The project was a big success, overshooting its funding goal by 10 times. And now, Gajšak has used everything he learned from that experience to launch a more ambitious project: the MAKERphone.
The MAKERphone is again, an Arduino-based, DIY mobile phone which comes disassembled, as a kit. By building the phone yourself, you’ll learn a bit about programming in environments such as Python and Scratch as well as basics of electronics.
Once assembled and functional, the MAKERphone won’t be a match for your brand-new iPhone XS, but it will be a fully functional mobile phone that will also let you run apps or play games. List of parts includes a circuit board, a GSM module, a dual-core processor, a 128×160 pixel color LCD, antenna and a sound module (complete with a headphone jack, which is something the iPhone XS doesn’t have).
Visually, the MAKERphone is surprisingly cool looking and unmistakably retro. Given the right crowd, pulling it out of your pocket will likely produce some gasps, and I bet it’ll even look cool or at least interesting to non-nerds.
Gajšak, who celebrates his 20th birthday today, the same day the MAKERphone campaign launched, is a young enthusiast who has turned his passion into a startup. I’ve asked him what has changed between his first project and now.
“I still went to school when I launched my first Kickstarter. We didn’t even have a company, we just did the Kickstarter campaign to see where it goes,” he told me via chat.

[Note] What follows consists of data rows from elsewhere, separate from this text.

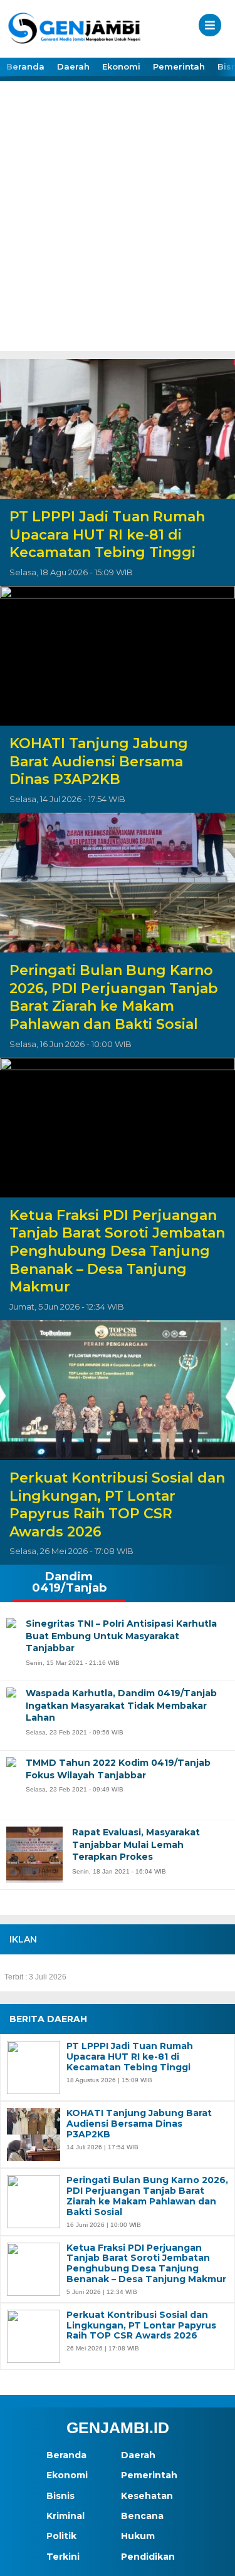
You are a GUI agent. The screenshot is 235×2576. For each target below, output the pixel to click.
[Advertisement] (117, 227)
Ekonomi (121, 66)
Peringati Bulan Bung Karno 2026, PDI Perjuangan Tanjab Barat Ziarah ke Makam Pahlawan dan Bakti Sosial (113, 997)
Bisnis (60, 2495)
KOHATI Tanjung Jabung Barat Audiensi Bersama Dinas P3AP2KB (98, 761)
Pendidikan (148, 2556)
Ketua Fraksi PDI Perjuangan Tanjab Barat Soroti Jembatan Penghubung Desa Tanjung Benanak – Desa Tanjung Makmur (117, 1251)
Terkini (63, 2556)
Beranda (25, 66)
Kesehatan (147, 2495)
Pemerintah (179, 66)
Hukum (138, 2536)
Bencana (142, 2515)
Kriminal (65, 2515)
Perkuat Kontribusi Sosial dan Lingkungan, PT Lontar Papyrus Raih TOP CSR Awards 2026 (117, 1504)
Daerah (73, 66)
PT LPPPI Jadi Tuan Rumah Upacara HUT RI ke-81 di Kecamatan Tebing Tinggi (107, 534)
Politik (61, 2536)
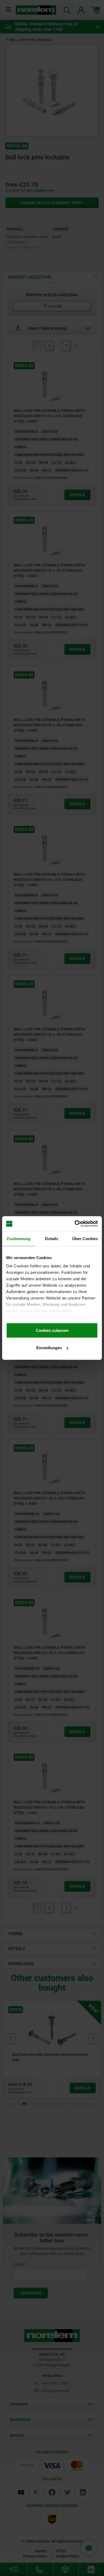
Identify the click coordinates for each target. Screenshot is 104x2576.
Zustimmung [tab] (18, 1238)
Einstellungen (49, 1347)
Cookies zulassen (52, 1330)
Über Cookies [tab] (85, 1238)
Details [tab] (51, 1238)
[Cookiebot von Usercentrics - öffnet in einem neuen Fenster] (75, 1223)
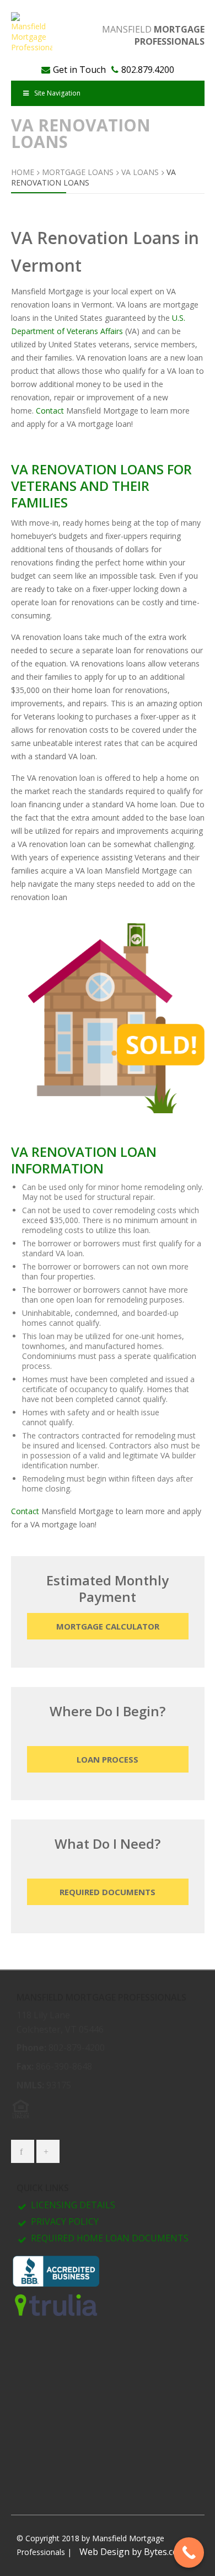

Compared to his first project, MAKERphone is more sophisticated, more educative, has more lines of code and is prettier, Gajšak told me.
As for his startup, it’s now a “self-sustainable”company with seven employees that actually earns money, which he thinks is quite incredible.
The most important thing he’d learned so far? “It’s about the execution, not the idea.”
The MAKERphone starts at $89, and as is typical of Kickstarter campaigns, you can also invest more to get various perks, including an additional set of tools, a fully assembled phone (though that slightly defeats the point) or bundles of 2 or more MAKERphones at discounted prices.